The shutdown was organised by over 30 small political parties, Muslim and Dalit organisations
Police detain protesters in Kozhikode, Kerala. on Tuesday.

K.M. Rakesh   |   Bangalore   |   Published 17.12.19, 08:54 PM

An unapproved shutdown in Kerala during which highways were blocked by people protesting the Citizenship (Amendment) Act and the National Register of Citizens, several buses vandalised and stones thrown at shops threw life out of gear on Tuesday.

The daylong shutdown was organised by more than 30 small political parties, Muslim and Dalit organisations. According to a police statement, 278 protesters were arrested as the organisers did not have the necessary permission. Some 180 people were taken into preventive custody on a day when several buses belonging to the Kerala State Road Transport Corporation were damaged in stone pelting.

None of the constituents of the ruling Left Democratic Front or the Opposition United Democratic Front joined the shutdown as the call was first given by the Muslim Right-wing Social Democratic Party of India (SDPI).

In a decision unprecedented in recent memory, parties belonging to the two rival fronts had staged a sit-in at state capital Thiruvananthapuram on Monday against the CAA and the NRC.

A day later, 32 smaller parties and organisations sought to cash in on the momentum by organising Tuesday’s shutdown. These outfits, which had announced the shutdown on Sunday, did not serve the mandatory seven-day period before going ahead with such a protest.

Chief minister Pinarayi Vijayan had last week declared that the state government would not allow the CAA and the NRC to be implemented in Kerala since they were “unconstitutional”.

Besides the SDPI, the Welfare Party of India, Bahujan Samaj Party, Samastha Kerala Jamiyathul Ulama, Dalit Human Rights Movement and the Jama’ath Council were among those that participated in the shutdown.

The Indian Union Muslim League and the All India Sunni Jamiyyathul Ulema were among the mainstream Muslim parties and groups that stayed away since they did not want anything to do with Right-wing organisations like the SDPI.

Director-general of police Loknath Behera had on Monday warned the protesters against going ahead with the shutdown since they did not wait for the mandatory seven-day notice period to end.
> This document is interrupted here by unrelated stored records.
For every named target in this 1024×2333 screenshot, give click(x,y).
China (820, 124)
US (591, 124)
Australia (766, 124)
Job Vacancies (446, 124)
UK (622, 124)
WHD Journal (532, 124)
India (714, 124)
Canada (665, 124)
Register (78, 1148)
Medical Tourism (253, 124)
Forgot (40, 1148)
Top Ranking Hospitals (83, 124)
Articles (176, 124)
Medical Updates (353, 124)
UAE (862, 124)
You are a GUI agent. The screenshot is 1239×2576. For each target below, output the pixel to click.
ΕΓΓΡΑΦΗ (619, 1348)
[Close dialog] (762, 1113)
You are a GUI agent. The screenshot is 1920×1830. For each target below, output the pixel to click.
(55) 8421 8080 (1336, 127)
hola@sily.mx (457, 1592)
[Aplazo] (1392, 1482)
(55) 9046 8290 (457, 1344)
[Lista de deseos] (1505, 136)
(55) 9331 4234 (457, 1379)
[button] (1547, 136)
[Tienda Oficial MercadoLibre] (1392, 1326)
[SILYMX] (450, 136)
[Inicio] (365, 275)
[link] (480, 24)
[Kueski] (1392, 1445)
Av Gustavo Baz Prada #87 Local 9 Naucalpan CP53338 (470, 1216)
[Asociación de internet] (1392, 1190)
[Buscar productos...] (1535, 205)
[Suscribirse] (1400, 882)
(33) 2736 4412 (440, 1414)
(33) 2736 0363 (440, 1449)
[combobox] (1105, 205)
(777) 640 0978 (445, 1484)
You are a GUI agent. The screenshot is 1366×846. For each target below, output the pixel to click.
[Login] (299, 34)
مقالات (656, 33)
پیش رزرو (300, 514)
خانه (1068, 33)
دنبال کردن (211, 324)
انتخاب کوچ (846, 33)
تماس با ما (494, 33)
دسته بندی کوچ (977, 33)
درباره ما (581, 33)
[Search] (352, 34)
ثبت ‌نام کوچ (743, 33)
But that didn’t deter the protesters from enforcing the dawn-to-dusk shutdown by forcing business establishments to stay closed for 12 hours till 6pm.

Thiruvananthapuram, Ernakulam and the north Kerala cities of Palakkad, Kannur, Kozhikode and Wayanad were the worst affected as protesters, including men, women and teenagers, squatted on main roads blocking early morning traffic. They refused to heed police warnings to clear the roads.

A pro-shutdown march taken out in Thiruvananthapuram turned violent when the participants hurled stones at shops that dared to stay open and smashed windscreens of government buses.

Riot police had to use water canons multiple times as another group of protesters marched towards the accountant-general’s office in the state capital.

A protest march at Palakkad also turned violent, forcing the police to wield their batons to disperse the protesters who blocked the main roads.

While the state-owned Kerala State Road Transport Corporation operated most services, private buses stayed off the roads fearing trouble.

Protesters threw stones at KSRTC buses in Thiruvananthapuram, Kannur, Kozhikode, Palakkad, Ernakulam and Wayanad.

Almost all the inter-state private buses coming from cities like Bangalore and Chennai had reached their destinations in Kerala before the protests began.

While the government refused to postpone the winter exams at schools and colleges, students of engineering colleges boycotted their exams as many could not reach on time. With the engineering colleges disagreeing with the students’ demand for an alternative date, strikes were held on campuses.

Many students complained that they would lose placement opportunities if they were not allowed to write the exams soon.

At Bangalore in neighbouring Karnataka, a few hundred students from various colleges marched raising slogans against the CAA and the NRC and the atrocities on students in north India.

The police stopped the march and bundled them into vans since they did not have permission to protest on streets.